> TRY IT:
Report the count of lines containing the word "right" in these records, with no other text.

===== SOURCE MATERIAL

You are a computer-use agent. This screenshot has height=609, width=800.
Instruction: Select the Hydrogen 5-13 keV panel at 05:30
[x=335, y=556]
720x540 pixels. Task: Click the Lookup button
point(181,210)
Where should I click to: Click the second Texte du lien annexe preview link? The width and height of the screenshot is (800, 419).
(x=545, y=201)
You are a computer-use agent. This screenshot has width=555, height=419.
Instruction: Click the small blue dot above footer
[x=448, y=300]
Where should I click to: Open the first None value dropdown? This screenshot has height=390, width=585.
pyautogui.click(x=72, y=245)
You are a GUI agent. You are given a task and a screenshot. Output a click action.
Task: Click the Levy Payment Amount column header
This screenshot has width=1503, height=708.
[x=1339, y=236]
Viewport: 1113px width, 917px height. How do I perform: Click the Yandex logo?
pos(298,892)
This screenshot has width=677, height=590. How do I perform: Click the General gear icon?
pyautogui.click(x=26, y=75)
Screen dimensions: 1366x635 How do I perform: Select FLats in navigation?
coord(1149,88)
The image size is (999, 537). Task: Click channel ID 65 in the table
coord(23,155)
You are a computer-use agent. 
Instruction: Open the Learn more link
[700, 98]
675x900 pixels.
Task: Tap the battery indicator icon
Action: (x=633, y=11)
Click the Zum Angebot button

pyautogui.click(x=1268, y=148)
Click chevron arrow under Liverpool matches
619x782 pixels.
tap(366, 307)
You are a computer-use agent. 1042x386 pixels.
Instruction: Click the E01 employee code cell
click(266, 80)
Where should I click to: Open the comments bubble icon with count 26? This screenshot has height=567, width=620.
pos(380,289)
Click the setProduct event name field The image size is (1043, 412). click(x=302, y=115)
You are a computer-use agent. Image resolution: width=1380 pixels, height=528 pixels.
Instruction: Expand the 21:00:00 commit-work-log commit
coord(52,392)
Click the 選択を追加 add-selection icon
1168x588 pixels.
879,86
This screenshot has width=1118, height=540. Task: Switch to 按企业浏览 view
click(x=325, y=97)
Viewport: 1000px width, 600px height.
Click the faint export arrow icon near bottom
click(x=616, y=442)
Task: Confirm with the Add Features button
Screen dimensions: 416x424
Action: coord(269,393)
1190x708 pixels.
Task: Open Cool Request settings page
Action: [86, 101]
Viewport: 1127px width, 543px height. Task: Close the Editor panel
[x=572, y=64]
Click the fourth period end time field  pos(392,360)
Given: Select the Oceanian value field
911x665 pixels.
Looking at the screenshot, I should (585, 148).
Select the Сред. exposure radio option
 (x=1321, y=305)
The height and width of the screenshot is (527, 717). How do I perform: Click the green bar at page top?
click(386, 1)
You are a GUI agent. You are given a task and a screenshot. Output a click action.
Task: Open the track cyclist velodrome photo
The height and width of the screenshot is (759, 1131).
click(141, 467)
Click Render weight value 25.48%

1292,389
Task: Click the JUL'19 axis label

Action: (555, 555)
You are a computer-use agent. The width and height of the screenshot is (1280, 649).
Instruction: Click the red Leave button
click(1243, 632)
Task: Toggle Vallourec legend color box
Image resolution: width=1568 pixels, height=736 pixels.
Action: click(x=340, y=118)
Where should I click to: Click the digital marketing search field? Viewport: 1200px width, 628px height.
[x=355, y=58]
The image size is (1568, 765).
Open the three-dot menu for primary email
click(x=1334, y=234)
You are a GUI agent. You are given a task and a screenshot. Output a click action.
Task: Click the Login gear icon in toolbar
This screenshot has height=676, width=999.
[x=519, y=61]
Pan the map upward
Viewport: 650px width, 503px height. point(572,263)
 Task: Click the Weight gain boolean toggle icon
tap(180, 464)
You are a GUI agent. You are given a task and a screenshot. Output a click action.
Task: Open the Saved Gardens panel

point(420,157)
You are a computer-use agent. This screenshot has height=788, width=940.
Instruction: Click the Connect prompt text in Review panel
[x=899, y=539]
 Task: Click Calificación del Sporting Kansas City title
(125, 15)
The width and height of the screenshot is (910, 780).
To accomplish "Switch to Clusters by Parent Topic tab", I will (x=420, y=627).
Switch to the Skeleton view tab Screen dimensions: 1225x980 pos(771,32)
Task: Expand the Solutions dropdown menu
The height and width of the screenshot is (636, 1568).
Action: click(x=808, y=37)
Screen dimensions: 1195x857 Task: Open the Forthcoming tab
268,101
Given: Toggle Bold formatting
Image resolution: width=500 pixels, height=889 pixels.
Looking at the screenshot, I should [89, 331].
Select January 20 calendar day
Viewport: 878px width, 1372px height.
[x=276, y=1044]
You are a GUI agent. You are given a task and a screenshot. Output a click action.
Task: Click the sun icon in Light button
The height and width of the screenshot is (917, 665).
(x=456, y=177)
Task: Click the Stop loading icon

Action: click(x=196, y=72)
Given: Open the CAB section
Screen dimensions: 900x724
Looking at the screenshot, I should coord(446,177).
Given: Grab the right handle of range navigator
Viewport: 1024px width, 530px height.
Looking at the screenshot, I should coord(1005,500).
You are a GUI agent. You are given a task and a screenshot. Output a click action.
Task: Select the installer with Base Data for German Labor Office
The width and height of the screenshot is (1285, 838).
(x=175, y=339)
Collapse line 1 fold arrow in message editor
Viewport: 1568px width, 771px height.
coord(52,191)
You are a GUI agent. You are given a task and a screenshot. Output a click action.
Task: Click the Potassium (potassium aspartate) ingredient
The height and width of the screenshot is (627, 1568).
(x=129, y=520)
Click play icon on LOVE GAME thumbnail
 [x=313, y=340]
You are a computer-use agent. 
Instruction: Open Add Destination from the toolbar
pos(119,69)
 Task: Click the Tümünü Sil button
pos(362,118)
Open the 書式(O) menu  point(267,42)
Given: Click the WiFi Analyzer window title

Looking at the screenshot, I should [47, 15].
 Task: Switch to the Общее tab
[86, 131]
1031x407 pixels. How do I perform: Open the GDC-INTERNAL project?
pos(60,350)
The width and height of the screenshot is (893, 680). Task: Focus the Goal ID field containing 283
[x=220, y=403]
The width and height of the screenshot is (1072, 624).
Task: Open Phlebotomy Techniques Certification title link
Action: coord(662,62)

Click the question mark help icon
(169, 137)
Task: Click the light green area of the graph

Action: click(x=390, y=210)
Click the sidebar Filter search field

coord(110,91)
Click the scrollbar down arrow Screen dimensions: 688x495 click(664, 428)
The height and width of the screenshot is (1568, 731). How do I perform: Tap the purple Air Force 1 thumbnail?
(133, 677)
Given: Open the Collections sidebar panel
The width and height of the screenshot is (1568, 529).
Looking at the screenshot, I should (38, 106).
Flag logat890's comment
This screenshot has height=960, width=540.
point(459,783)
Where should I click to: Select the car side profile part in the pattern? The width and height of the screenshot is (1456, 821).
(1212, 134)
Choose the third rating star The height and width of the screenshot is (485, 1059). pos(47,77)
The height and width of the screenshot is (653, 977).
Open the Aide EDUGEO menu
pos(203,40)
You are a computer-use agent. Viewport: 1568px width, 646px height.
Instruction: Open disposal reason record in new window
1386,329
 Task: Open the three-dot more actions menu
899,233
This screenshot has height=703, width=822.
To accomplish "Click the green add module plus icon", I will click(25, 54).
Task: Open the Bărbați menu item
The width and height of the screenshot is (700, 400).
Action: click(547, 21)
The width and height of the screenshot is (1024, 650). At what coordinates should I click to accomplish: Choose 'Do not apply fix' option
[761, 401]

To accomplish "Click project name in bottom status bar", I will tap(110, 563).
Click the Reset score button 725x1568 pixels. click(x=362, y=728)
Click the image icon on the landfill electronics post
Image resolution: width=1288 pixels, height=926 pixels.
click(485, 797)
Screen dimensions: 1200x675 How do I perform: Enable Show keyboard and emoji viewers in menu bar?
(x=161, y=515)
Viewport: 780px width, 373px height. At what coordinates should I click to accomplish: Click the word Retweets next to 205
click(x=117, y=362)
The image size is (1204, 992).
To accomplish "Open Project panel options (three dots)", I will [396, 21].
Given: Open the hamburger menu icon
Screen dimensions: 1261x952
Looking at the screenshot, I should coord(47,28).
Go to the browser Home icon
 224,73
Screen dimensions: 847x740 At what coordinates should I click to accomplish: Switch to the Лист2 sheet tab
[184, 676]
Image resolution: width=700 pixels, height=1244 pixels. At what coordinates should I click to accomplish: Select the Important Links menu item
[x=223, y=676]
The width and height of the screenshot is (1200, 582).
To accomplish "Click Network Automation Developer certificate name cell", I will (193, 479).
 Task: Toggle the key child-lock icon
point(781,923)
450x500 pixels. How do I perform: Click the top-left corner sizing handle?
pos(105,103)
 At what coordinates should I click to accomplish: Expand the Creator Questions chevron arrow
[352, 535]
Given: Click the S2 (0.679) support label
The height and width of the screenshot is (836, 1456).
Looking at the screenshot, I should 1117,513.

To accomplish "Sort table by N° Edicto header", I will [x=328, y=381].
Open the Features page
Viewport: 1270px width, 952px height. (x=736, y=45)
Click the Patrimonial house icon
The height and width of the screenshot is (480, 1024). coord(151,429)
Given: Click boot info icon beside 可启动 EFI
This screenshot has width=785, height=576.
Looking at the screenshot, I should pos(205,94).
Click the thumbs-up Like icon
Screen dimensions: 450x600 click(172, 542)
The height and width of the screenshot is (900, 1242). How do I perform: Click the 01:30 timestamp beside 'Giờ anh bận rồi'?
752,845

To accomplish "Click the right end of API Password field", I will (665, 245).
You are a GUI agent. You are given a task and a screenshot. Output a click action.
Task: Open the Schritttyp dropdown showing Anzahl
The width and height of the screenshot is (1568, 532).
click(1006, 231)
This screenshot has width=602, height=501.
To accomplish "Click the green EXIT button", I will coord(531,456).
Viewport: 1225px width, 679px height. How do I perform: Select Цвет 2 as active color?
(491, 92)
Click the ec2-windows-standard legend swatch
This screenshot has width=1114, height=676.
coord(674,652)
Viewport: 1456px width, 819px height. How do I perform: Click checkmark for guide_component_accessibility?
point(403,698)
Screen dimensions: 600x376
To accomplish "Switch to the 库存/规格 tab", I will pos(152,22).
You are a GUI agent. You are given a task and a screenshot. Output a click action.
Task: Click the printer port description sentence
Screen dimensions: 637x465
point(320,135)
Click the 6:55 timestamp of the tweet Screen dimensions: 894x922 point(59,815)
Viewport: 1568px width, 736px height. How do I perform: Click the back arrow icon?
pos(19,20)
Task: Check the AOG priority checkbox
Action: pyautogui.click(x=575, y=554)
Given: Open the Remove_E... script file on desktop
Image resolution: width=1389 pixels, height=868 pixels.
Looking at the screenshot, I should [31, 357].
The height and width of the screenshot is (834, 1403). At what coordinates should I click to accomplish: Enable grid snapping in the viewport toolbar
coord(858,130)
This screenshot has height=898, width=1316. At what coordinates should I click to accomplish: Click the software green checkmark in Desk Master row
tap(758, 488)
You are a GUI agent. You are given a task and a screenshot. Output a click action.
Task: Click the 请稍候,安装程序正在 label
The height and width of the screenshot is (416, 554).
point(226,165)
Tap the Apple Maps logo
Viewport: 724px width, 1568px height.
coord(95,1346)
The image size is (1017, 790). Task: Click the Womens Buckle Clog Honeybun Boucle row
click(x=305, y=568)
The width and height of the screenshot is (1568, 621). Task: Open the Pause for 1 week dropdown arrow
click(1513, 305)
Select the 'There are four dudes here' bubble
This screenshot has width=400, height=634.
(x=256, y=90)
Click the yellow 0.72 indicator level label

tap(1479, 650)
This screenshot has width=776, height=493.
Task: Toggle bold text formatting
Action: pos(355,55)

==========

> PROBLEM SOLUTION:
2